I receive h5 files with large datasets (with several thousand columns). I use h5py to export these datasets in CSV which I then have to cut into sub-matrices of 500 columns max to be able to analyze them.
How to proceed (with h5py?) to directly export data into several CSV files with a defined number of columns?
Currently I cut these large CSV files with a C# program, but this is time consuming and adds unnecessary extra work.
Here is a simple example that creates an H5 file with field/column names, then reads slices (both by field name and row indices).
n_fields, n_rows = 10, 100
name_list = [f'Field_{i:02}' for i in range(1,n_fields+1) ]
format_list = ['float' for _ in range(n_fields)]

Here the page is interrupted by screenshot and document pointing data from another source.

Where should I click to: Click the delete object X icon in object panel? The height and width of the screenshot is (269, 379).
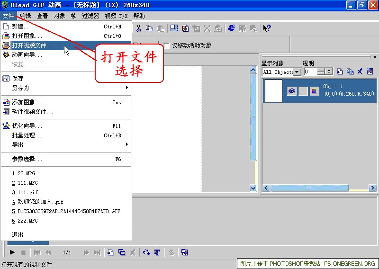(x=360, y=72)
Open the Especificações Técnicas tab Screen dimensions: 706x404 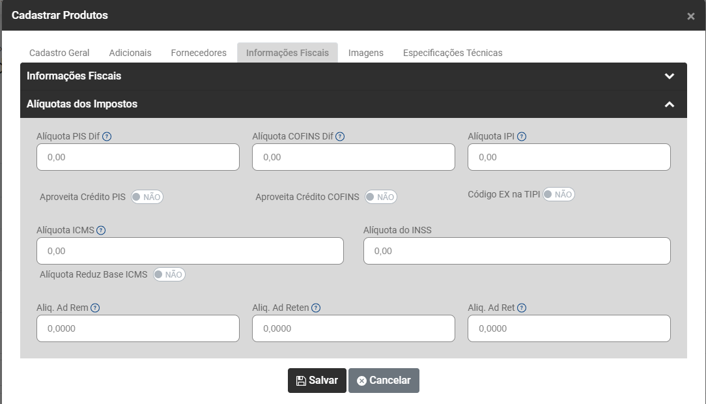point(453,53)
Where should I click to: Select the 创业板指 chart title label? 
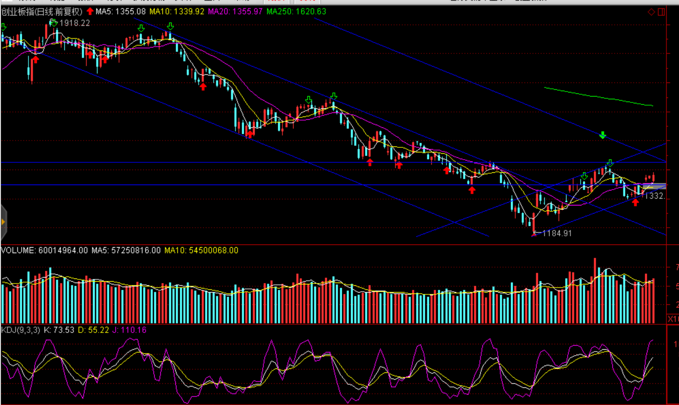point(42,12)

ds_dt = np.dtype({'names':name_list, 'formats':format_list})
with h5py.File('SO_77378785.h5','w') as h5f:
ds = h5f.create_dataset('test',shape=(n_rows,),dtype=ds_dt)
for i in range(n_fields):
ds[name_list[i]] = np.random.random(n_rows)
# Open file and read slices
with h5py.File('SO_77378785.h5') as h5f:
ds = h5f['test'] # creates dataset object for reference
field_1_slice = ds['Field_01'] # reads slice from dataset object
print(field_1_slice.shape)
field_2_slice = h5f['test']['Field_01'] # another way to slice
print(field_2_slice.shape)
row_slice = h5f['test']['Field_10'][:50]
print(row_slice.shape)
h5py and csv are not the same thing.. but in either case, splitting by column, is best done in RAM on the whole array.
Have you already tried a simple solution such as
array.tofile(file, sep=',')
orpandas.DataFrame.to_csv
?Why do you convert the HDF5 files to CSV? As you said “is time consuming and adds unnecessary extra work.” Most importantly converting creates duplicate copies of the data you have to track. There is no need to do that. Reading slices of HDF5 data with h5py is simple (either by field/column name or row indices).